Trascrivi senza modifiche, dal commento sulla tassa di successione, il passo che va da "Basterebbe questo, per" fino a "nel partito romano.".

# Testo di partenza
________________________

Sulla proposta di rivedere le regole fiscali sulla successione si può discutere. Ma lo si può fare prescindendo da quella riforma di carattere più generale che fa parte degli impegni governativi? Il commento di Gianfranco Polillo

Enrico Letta deve essere rimasto folgorato sulla via de Il Riformista. Si deve alla penna di Filippo Porta una completa rivalutazione della figura di un poeta come Giambattista Marino, considerato uno dei massimi esponenti del barocco italiano. Autore del celebre endecasillabo “è del poeta il fin la meraviglia” per anni oggetto di una condanna assoluta. Quasi a teorizzare una vacuità che, invece, secondo l’autore ricordato, tale non era.

Ed in effetti la “meraviglia” non si è fatta attendere. Prima lo ius soli, quindi l’esaltazione di genere, nella scelta dei vertici dei gruppi parlamentari. Nel momento in cui i portabandiera alle Olimpiadi di Tokyo, com’è giusto che sia, sono un uomo ed una donna, come Elia Viviana o Jessica Rossi. Ed ora l’idea di aumentare l’imposta sulle successioni per offrire un cadeau ai ragazzi.

“Su @7Corriere – ha scritto in un tweet – lancio proposta di #dote per i #diciottenni. Per la generazione più in crisi un aiuto concreto per studi, lavoro, casa. Per essere seri va finanziata non a debito (lo ripagherebbero loro) ma chiedendo all’1% più ricco del paese di pagarla con la tassa di successione”.

La risposta del presidente del Consiglio, Mario Draghi, non si è fatta attendere. Non è questo il tempo di prendere dagli italiani, ma di dare. Almeno fin quando la recessione che, in Italia, si trascina, seppur con alti e bassi dal 2011, non sarà alle nostre spalle.

Basterebbe questo, per chiudere la questione. Ma purtroppo c’è di più. E quel di più coincide con il richiamo della foresta. Una sorta di maledizione che spesso colpisce i leader del Pd. Non tutti per la verità, ma in questo caso la sindrome è evidente. Marca il passaggio da una posizione riformista, qual era quella dell‘ultimo Letta politico, antecedente il suo trasferimento a Parigi, ad una non tanto massimalista. Quanto disancorata da qualsiasi elemento di realtà. Caratteristiche spesso presenti soprattutto nel partito romano.

________________________

# Righe di dati
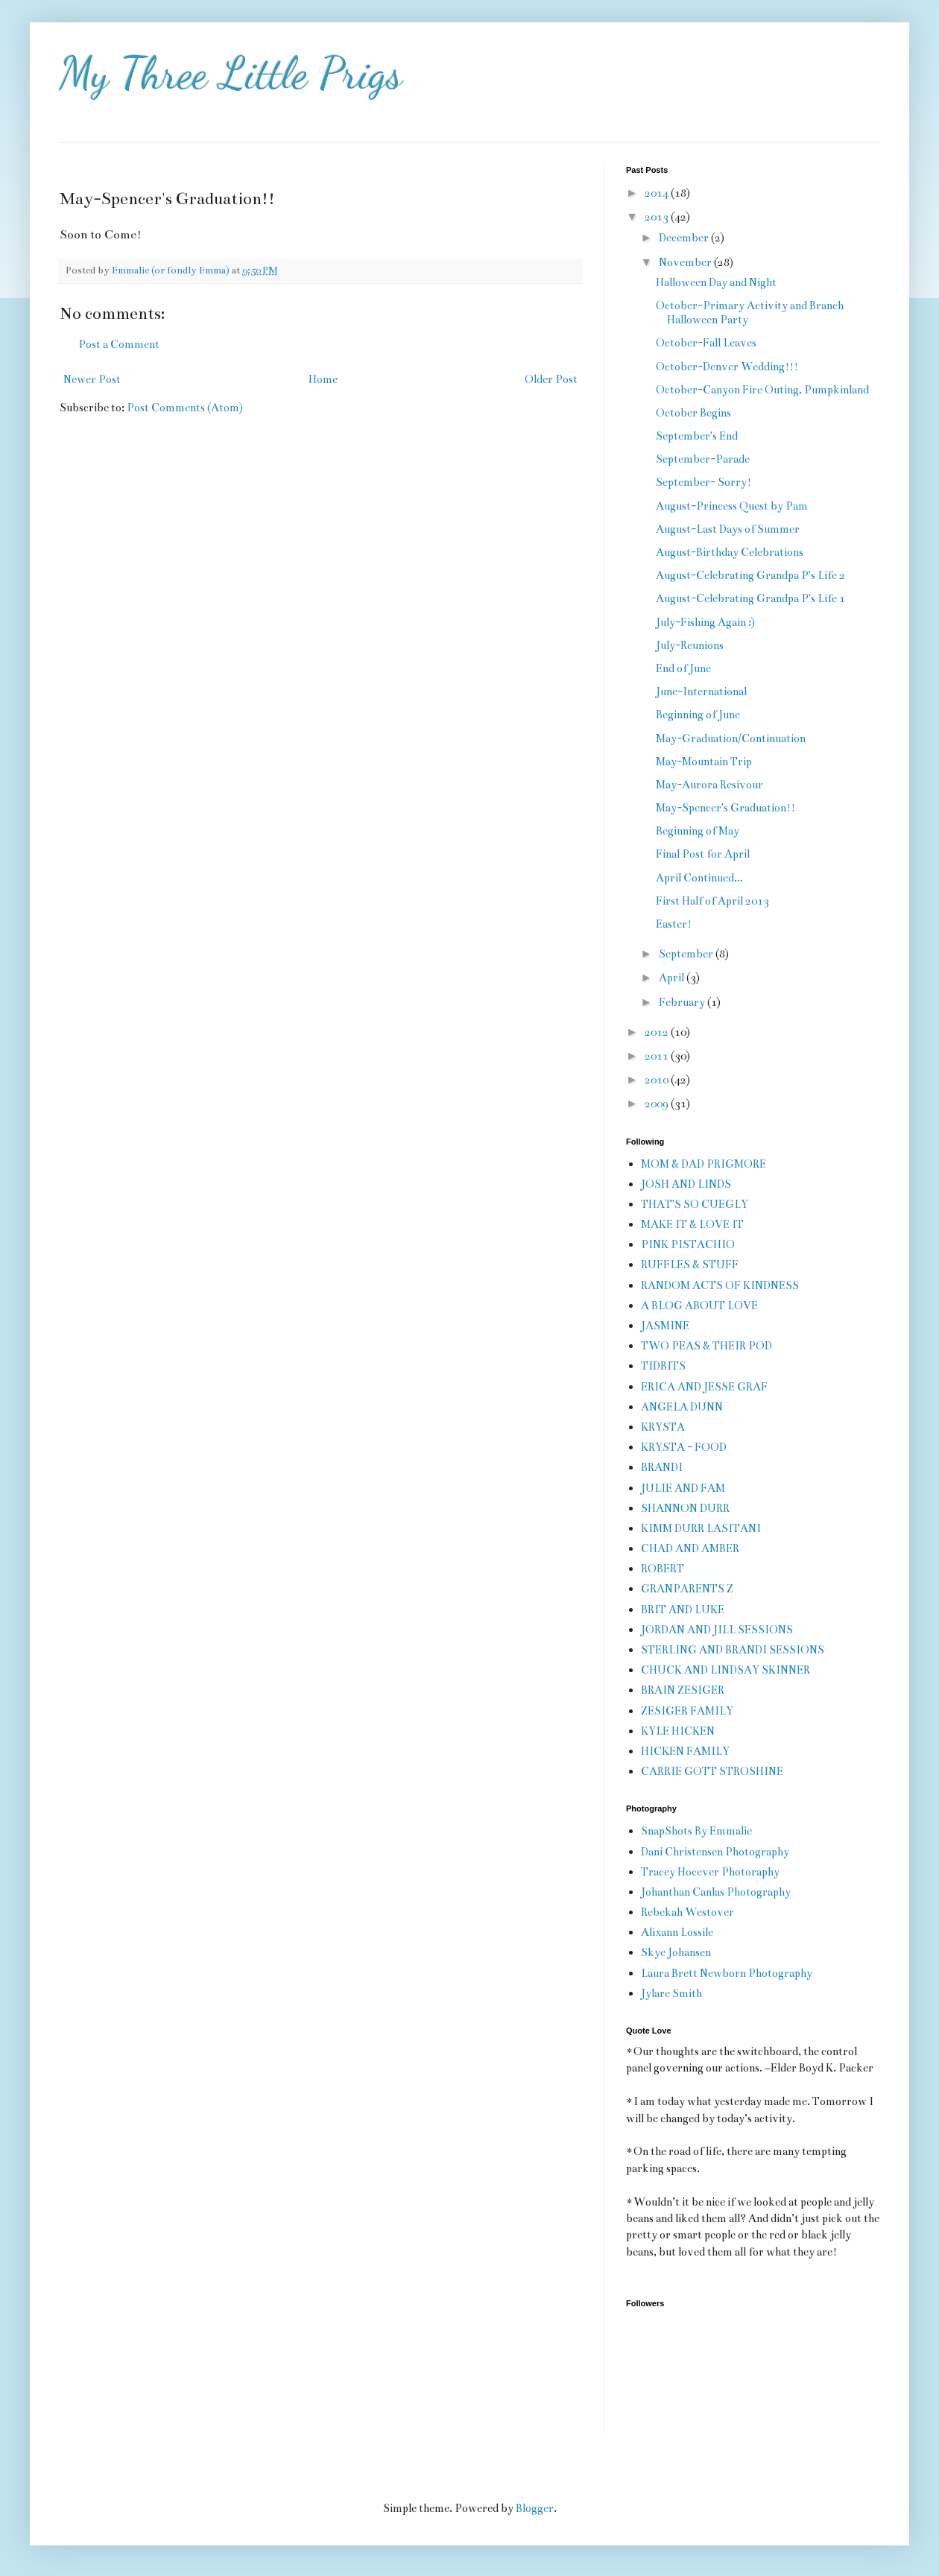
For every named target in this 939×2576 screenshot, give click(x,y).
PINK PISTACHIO (688, 1244)
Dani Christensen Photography (715, 1851)
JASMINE (665, 1325)
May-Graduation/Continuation (731, 738)
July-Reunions (690, 645)
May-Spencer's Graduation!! (725, 807)
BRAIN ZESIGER (682, 1690)
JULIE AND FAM (683, 1488)
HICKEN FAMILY (685, 1751)
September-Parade (703, 459)
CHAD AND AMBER (690, 1548)
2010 (658, 1079)
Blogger (535, 2508)
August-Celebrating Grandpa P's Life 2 (750, 575)
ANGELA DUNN (682, 1407)
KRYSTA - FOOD (684, 1447)
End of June (683, 668)
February (683, 1002)
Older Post (551, 379)
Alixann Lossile (677, 1932)
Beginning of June (698, 714)
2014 (658, 193)
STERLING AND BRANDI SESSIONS (732, 1649)
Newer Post (92, 379)
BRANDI (662, 1467)
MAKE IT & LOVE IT (692, 1224)
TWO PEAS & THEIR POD (706, 1345)
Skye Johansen (676, 1952)
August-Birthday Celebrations (729, 552)
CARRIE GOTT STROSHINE (712, 1771)
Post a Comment (118, 344)
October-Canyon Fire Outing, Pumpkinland (762, 389)
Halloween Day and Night (716, 282)
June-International (701, 691)
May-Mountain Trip (704, 761)
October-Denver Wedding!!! (727, 366)
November (686, 262)
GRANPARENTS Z (687, 1588)
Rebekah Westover (687, 1912)
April (672, 977)
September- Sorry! (703, 482)
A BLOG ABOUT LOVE (699, 1305)
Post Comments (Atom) (185, 407)
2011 (658, 1056)
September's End (697, 436)
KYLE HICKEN (678, 1731)
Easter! (674, 924)
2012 (658, 1032)
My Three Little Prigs (231, 73)
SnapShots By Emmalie (696, 1831)
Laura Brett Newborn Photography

________________________

# Soluzione
Basterebbe questo, per chiudere la questione. Ma purtroppo c’è di più. E quel di più coincide con il richiamo della foresta. Una sorta di maledizione che spesso colpisce i leader del Pd. Non tutti per la verità, ma in questo caso la sindrome è evidente. Marca il passaggio da una posizione riformista, qual era quella dell‘ultimo Letta politico, antecedente il suo trasferimento a Parigi, ad una non tanto massimalista. Quanto disancorata da qualsiasi elemento di realtà. Caratteristiche spesso presenti soprattutto nel partito romano.